#### [Short exercise]
Count the lines of the records below that contain the string "icon", treating uppercase and lowercase letters as distinct. Give only the number.

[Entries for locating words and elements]
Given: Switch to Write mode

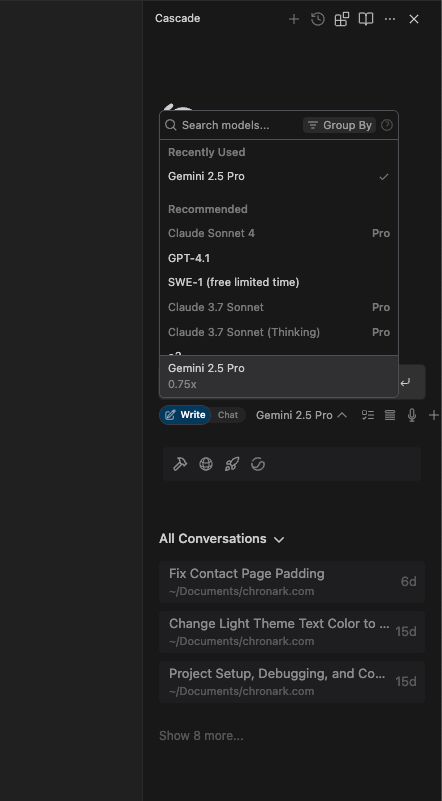Looking at the screenshot, I should (185, 415).
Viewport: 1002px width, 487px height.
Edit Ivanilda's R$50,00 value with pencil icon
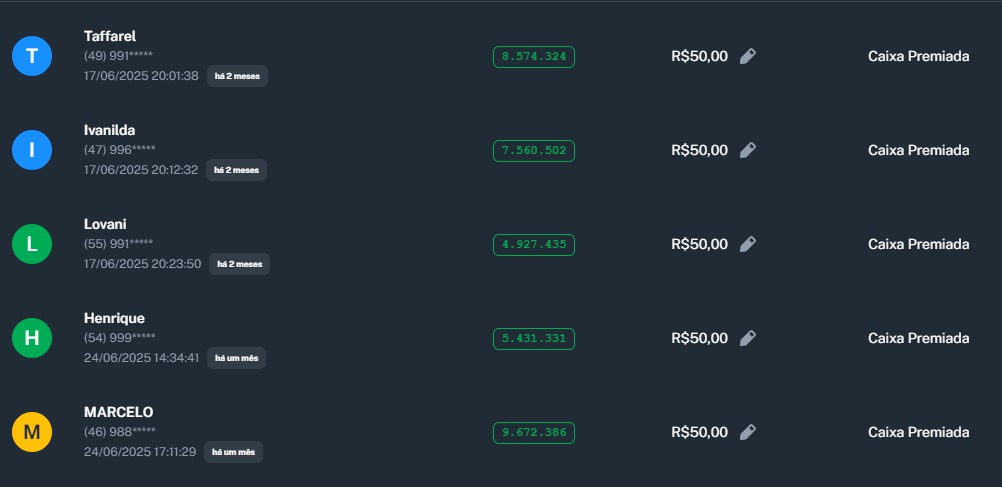click(x=748, y=150)
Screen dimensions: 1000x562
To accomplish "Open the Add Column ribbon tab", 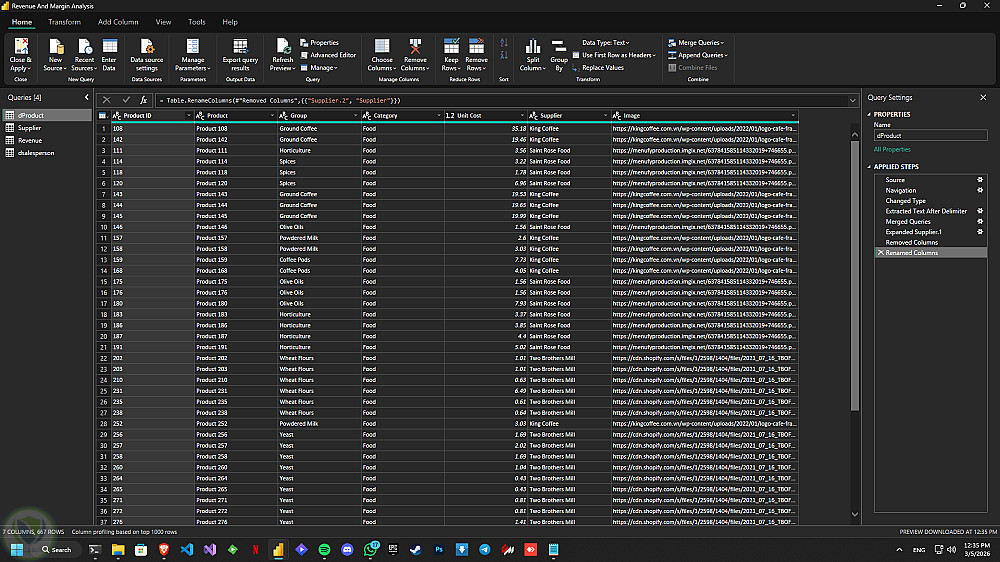I will pos(118,21).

#### [The result]
1